Looking forward to it SK...


----------



## therealbigman

speckle-catcher said:


> wait - I gotta provide the Q too?
> 
> 
> 
> let's shoot for something after Christmas - if it's a warm day, I can roll the lathe onto the driveway.


 Yep QQQQQ 22 I gotta give it a try after so many stories , your a legend MAN

After Christmas , even after New Years is even Better , .

Turn , watch Q

Turn , watch Q more ,

Turn , Don't wrap Q

Turn , then take Q off

Turn , then

LETS EAT . lol


----------



## FishBone

That's very nice work.


----------



## WildThings

FishBone said:


> That's very nice work.


What? the turning or the Q?


----------



## Slip

The video is uploaded and can be seen here is desired. Sorry for the length (34 minutes). A little long, but didn't want to cut too much from it since I recorded closer to an hours worth and cut much of it out still. It starts after the shape was completed and after the hollowing was started, but captures much of the hollowing and finish of the turning. 
http://www.youtube.com/edit?video_id=zVVel3tRnIc&video_referrer=watch


----------



## speckle-catcher

therealbigman said:


> Yep QQQQQ 22 I gotta give it a try after so many stories , your a legend MAN
> 
> After Christmas , even after New Years is even Better , .
> 
> Turn , watch Q
> 
> Turn , watch Q more ,
> 
> Turn , Don't wrap Q
> 
> Turn , then take Q off
> 
> Turn , then
> 
> LETS EAT . lol


are you the 2cooler that's in the same class as my wife at UH?


----------



## Tortuga

Great video, Dale.....I think I'll stick with my writing sticks...LOL


----------



## Slip

Haha, thanks Jim!


----------



## 3192

This........


----------



## Tortuga

My God, Jim.. That pix gives me a case of the 'vapors' just looking at it.. What is the diameter of that chunk ?... Looks like 3 foot to me.....agggghhhh !!!!


----------



## Slip

Hey Jim (Tortuga), you have been most sucessful in naming my vases in the past with my last three, you had names that I liked best. Can you think of a name to consider for this one? I will take suggestions from others also, but Jim has came up with great names on my last three bigger projects. Any namers?


----------



## RonnieS

Do you happen to have a pic of the piece in the lathe before it was roughed ? Would love to see how it started.


----------



## Robert A.

Nice work Mi Amigo!!!!!!!!!!!!!!


----------



## Tortuga

Offhand...seeing end product..

" A Hard Life"

"Texas Tough"

"Texas Pride"


Mesquite just means 'Texas' all the way to me...LOL


----------



## Slip

RonnieS said:


> Do you happen to have a pic of the piece in the lathe before it was roughed ? Would love to see how it started.

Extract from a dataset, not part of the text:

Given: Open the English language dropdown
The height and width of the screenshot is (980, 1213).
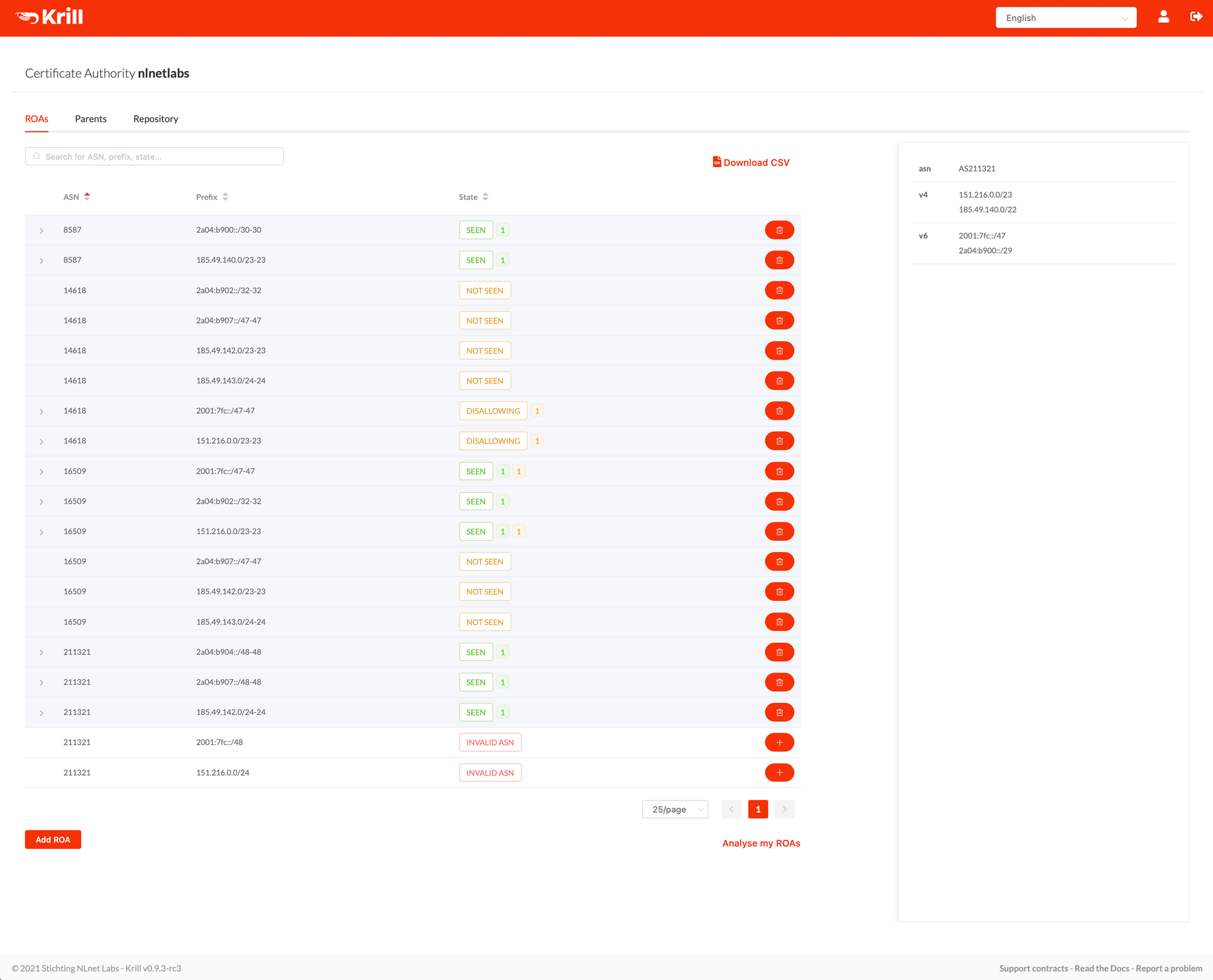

Sorry, but no, I didn't get one prior to starting regretfully. I normally do too!


----------



## Slip

Tortuga said:


> Offhand...seeing end product..
> 
> " A Hard Life"
> 
> "Texas Tough"
> 
> "Texas Pride"
> 
> Mesquite just means 'Texas' all the way to me...LOL


I agree Jim with Mesquite and Texas, I need to dwell on these, thanks, will let you know!


----------



## Slip

RonnieS said:


> Do you happen to have a pic of the piece in the lathe before it was roughed ? Would love to see how it started.

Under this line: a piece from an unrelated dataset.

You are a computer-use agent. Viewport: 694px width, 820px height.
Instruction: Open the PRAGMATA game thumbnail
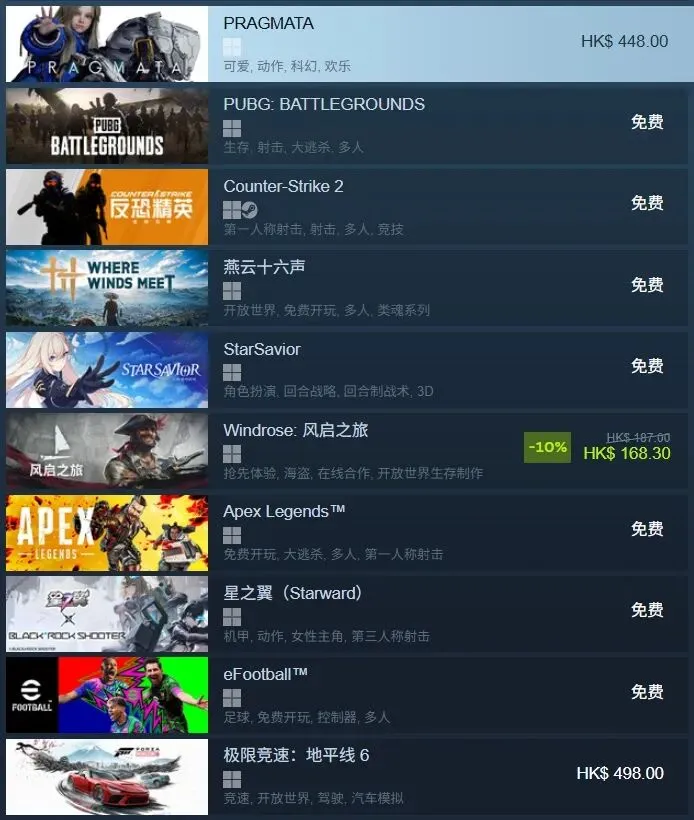click(107, 44)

Well, guess I was wrong. Found a couple pics on my iPad at very close to the start. Not of original chunk, but when first started the process anyway. As you can see from the last photo and the floor, I did some roughing before this pic.


----------



## 3192

NOT my work...just showing how the PM can be set up for outboard turning. It's on my 'bucket list'...one of these days! gb



galvbay said:


> This........


----------



## Slip

Yes Jim, actually, I have the extension and came with the lathe when I bought it from Amazon as a promotion. You helped me decide to order from amazon. I however set mine up as an extension, but easy to convert to as your photo if I ever decide to try something like that. I bought my lathe at a good time with that included because they are not cheap.


----------



## peckerwood

I actually don't know what to say.My God that's beautiful!!!!!!!!!!!!!!!!!!!!!!


----------



## Tortuga

slip knot said:


> I agree Jim with Mesquite and Texas, I need to dwell on these, thanks, will let you know!


'Right side' of the old brain kickin' in today....

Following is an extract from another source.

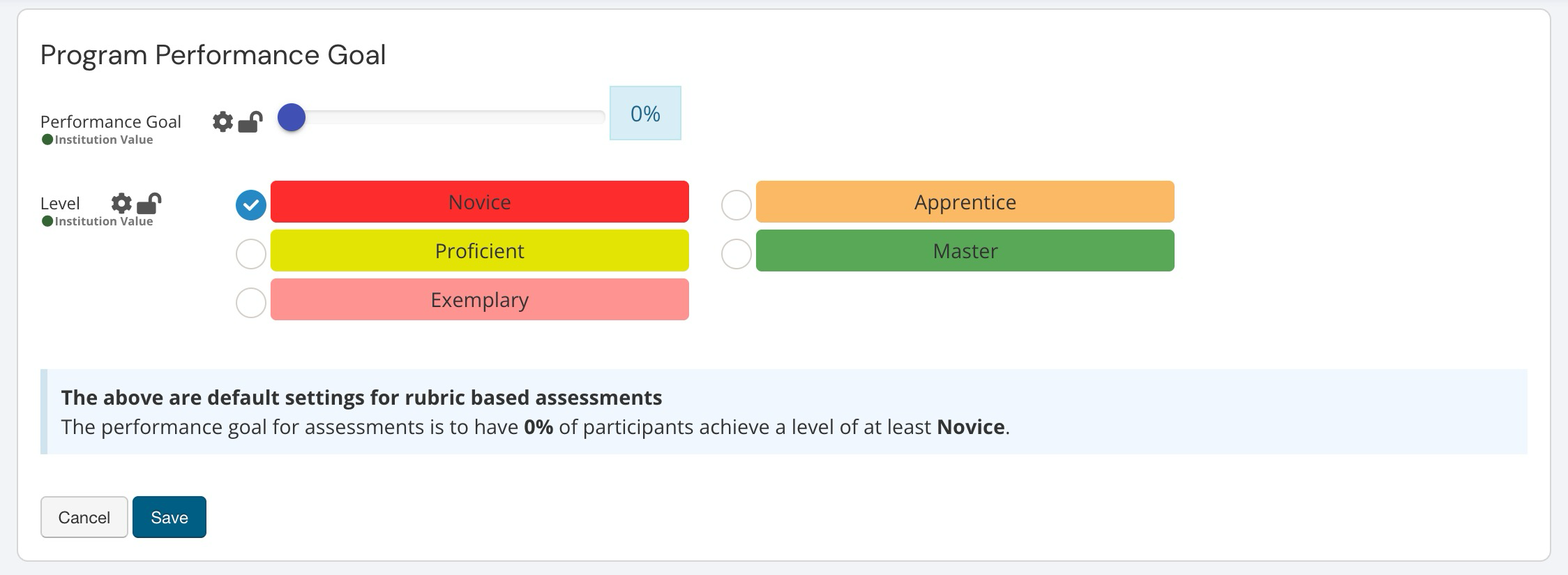
Task: Select the Apprentice radio button
Action: pos(736,205)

How about just......."Luckenbach".....tough, primitive..and Texas all the way......:smile:


----------



## 3192

How about just.... *'TORTUGA'*....tough, primitive and Texas all the way.....8*)


----------



## Tortuga

galvbay said:


> How about just.... *'TORTUGA'*....tough, primitive and Texas all the way.....8*)


LOL..Think I better pass on that particular 'honor' ,Jimbo...

_"Tough"_ ??...not so much in this day and age........there wuz a day though...in the long, long ago..

_"Primitive"_ ??....How COULD you !!!... I strive to be the perfect 'Southern Gentleman'....nowadays,at least......:biggrin:
.
_"Texas"_.??...hmmmmmmm?.. Yep, I could live comfortable with that there wrote on my saddle..:texasflag

_Pay attention here, Son !!!._.. We're tryin' to come up with a suitable 'handle' for a _DEAD LOG_ in it's new role as an 'Artistic Masterpiece'!!!...

We're not tryin' to re-name a *TEXAS LEGEND *here ,Boy.... !!!!!!!!..:biggrin:


----------



## Slip

I like the Texas stuff, with only holdback is that it isn't really one of my larger projects. This one is about 7 inches diameter and 12 inches tall. Definately not Texas sized compared to some of my others. It is a nice size, just not near as large as my others, which kinda holds me back on these names, although, I do like some of them.


----------



## Viking48

Dale, I knew you would turn that into something awesome - great job. Haven't had a chance to use the chain saw in a while but maybe if nothing happens I can pick up some more in the spring. Take care.


----------